|Connecticut||Massachusetts||New York||Rhode Island|
In addition to buttons of the U.S. Army, buttons of various states can be found at Civil War sites and were in use during the period. In order to appreciate the significance of these buttons one must understand the relationship between the states and the federal government in raising troops for the Union army. At various times during the war President Lincoln called upon the loyal states to furnish troops. Each state was given a certain allotment and it fell upon the states to initially organize regiments. This is why most Civil War regiments have names like 51st Pennsylvania Volunteer Infantry. Once the state had fully organized a regiment with the required number of officers and men, the unit was mustered into federal service. The first issue of clothing was often supplied by the state. For a period the federal government was unable to keep up with the demand for clothing and asked the states to clothe their own troops. Many states contracted for uniforms of patterns different from that of the federal government. In all likelihood these state issued uniforms were fitted with state buttons. During the war some existing state militia regiments, such as the 7th New York State Militia (NYSM) or the 55th NYSM, remained at home and were called up for short periods of federal service lasting months several times during the war. These units likely never received issues of U.S. government clothing.

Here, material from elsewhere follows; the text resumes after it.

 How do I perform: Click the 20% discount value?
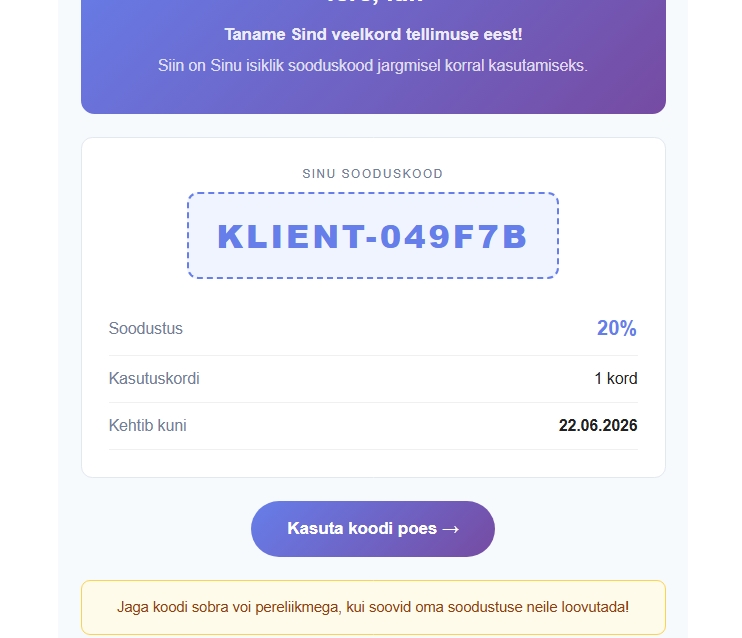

State buttons were in use before the Civil War by militia units and many continued in use into the early 20th Century. Interestingly the number of state buttons discovered at Civil War sites do not correspond to the number of troops that states provided. The buttons of some states such as New York and Massachusetts are encountered commonly, while the buttons of other large states that also provided many troops are much less common, such as Ohio or Pennsylvania. Of course, regulation U.S. Army buttons are the most common of all to be found at Civil War sites. In addition to buttons other uniform items, such as belt or cartridge box plates are recovered from Civil War sites that have state initals or seals.